В трех километрах от села, за Голубиной горой, есть мыс Харлаши… Вытянулся он далеко в море, и две бухты моют его день-деньской солнечной водой и никак не отмоют рыжих скал. Бухты мелкие, и вода в них гуляет весело и светится.
Там и сейчас любят купаться голубинские девчата, убегая от села подальше. Можно посплетничать и посудачить, стоя нагишом по грудь в воде. Гикнет с берега какой-нибудь дурак, девчата присядут по шейку, вспомнят, что прозрачная вода их не спрячет, и пойдут кричать и брызгаться. Тогда уж ничего не видно.
Вроде бы с того мыса и выследил себе невесту отец Харлаши. Так шутят шутники. И мыс назвали его именем, не поленились…

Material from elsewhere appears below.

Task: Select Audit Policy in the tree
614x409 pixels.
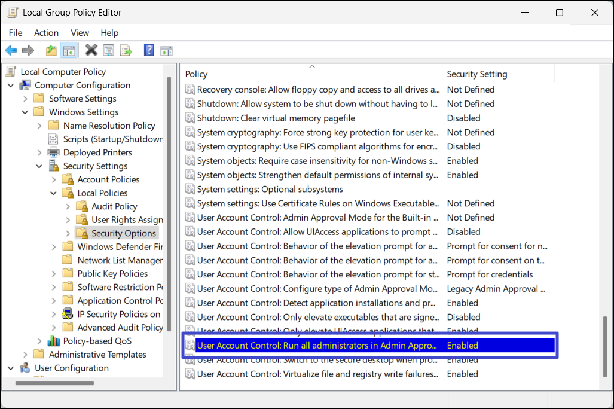Action: click(114, 206)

Ходил еще недавно по морю катер «Харлаша», таскал скуластые дубы, груженные рыбой из ставных неводов, сипло гудел встречным кораблишкам, надо и не надо. Катер был латаный-перелатанный, хоть новый покупай, а все бегал и тягал дубы, и за рулем в капитанской рубке стоял живой Харлаша. Он мог бы рассказать, что с этого катера начиналось первое рыбацкое товарищество «Сельдь», да кому это было интересно? Старик мало говорил. Только, надрывая голос, кричал в помятый раструб команды, и столько он накричал их за свою жизнь, что голос ослаб…
Знающие люди, например Лука Авраменко, и те путаются, гадая, окрестили катер в честь здравствующего Харлаши или опять же его отца, в свое время лихо поджегшего кабак на базаре, чтобы зря не славил семью. В этой семье не мудрили с именами. Всех наследников называли Харлашами. И профессию они выбирали все одну…

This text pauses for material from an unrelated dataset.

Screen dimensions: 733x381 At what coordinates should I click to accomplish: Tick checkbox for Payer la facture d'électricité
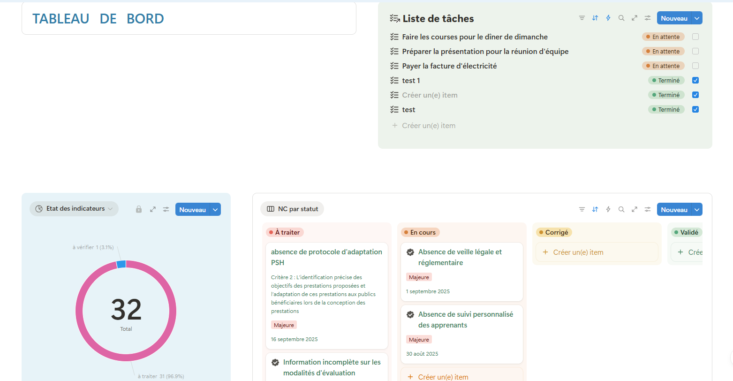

Жизнь Харлампиев была простой и несмелой: от моря не отрывались. Если можно назвать несмелой жизнь на море…
А может, был он всего один, Харлаша, и это его жизни хватило и на кабак, и на мыс, и на катер. Да и катер уж давно сдали на хлам, а старик все живет.
Живет одиноко, на отшибе, за береговой скалой. С одной стороны от нее — ладные дома рыбаков, с другой — хибарка Харлаши. Примостилась над самым морем. Нашелся среди камней, полуокруженных водой, плоский пятачок, и на этом пятачке Харлаша, когда был молодой и бедный, соорудил своими руками жилье. Под домом, в мокрых трещинах, растут скользкие водоросли, прячутся и живут крабы.

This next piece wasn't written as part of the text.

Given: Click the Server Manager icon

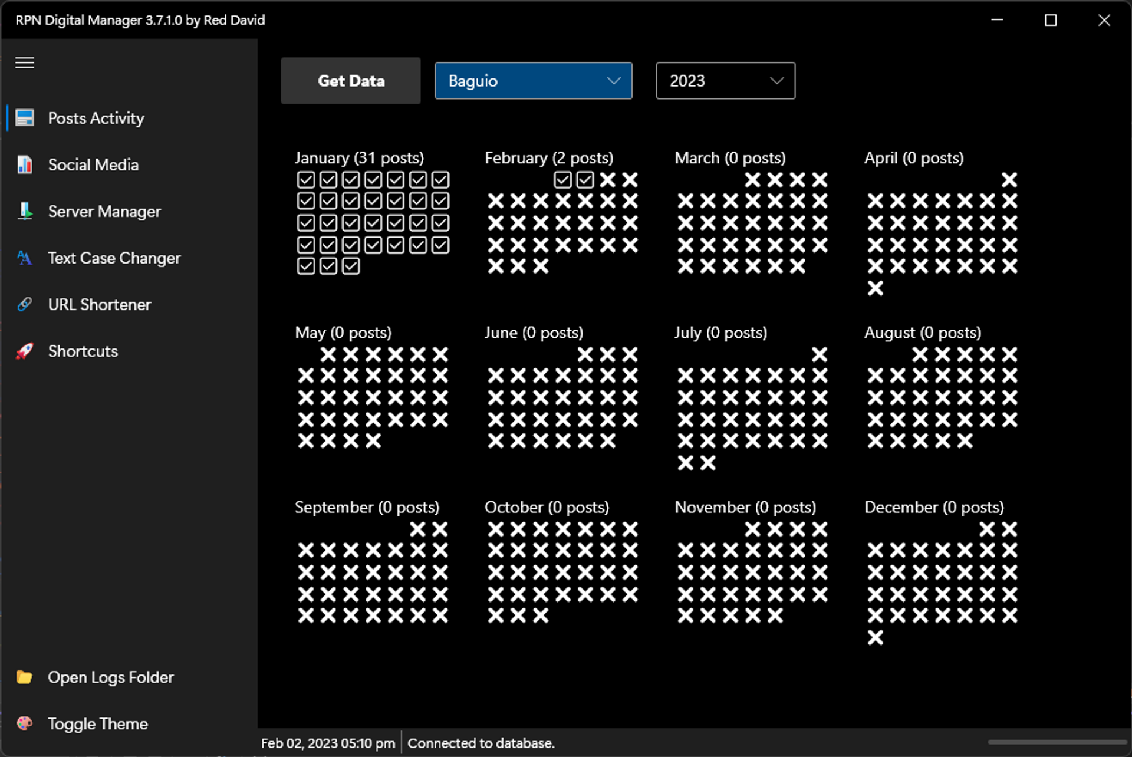Looking at the screenshot, I should (x=25, y=211).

Вот и он один во всем доме, как краб.
Ох, было тут когда-то весело, а сейчас пустынно. После смерти жены скатерки и салфетки загрязнились, запылились, и старик сгреб их в сундук, словно они отслужили свой срок. Цветов на окнах при жене стояло — света не видно, а теперь последний досыхает. Зайди в дом — не узнаешь, есть ли тут живая душа. Есть. Об этом сразу говорит запах табака. Почти всегда открытые настежь окна пропускают ветры со всех сторон. И под крышей не удерживаются никакие запахи: ни рыбы, которую Харлаша тушит себе в угольно-черном казанке, ни хлебной корочки, одаряющей горьким ароматом всякий дом с утра… Ветры все выдувают. Только с табаком они не справляются. Видно, им пропахла и штукатурка. Не выветришь…
И еще одна вещь говорит о жизни, о тоске, молчаливо бушующей в этом доме. Опираясь о сухой поплавок, на голом комоде стоит фотографическая карточка. Поплавок оторван от большого невода и сам большой, как хлебная буханка. Карточка едва достает ему до верхнего края. Когда она загибается в трубку от солнца, старик кладет ее на комод и разглаживает, пристукивая кулаком с тыльной стороны. И ставит на свое место.
Веселыми шальными глазами из-под черных материнских бровей смотрит на отца его единственный сын. На нем наглаженная косоворотка и в руках гитара. С гитарой ездил он к городскому фотографу… Щелкнул аппарат, и улыбка окаменела. Миг промчался, и годы промчались, а он все улыбается на комоде, в комнате, где родился и вырос.
Иной раз Харлаша посмотрит на карточку и вздрогнет. Еле слышный мотив донесется. Звуки заворошатся в душе… Старик стоит, закрыв глаза.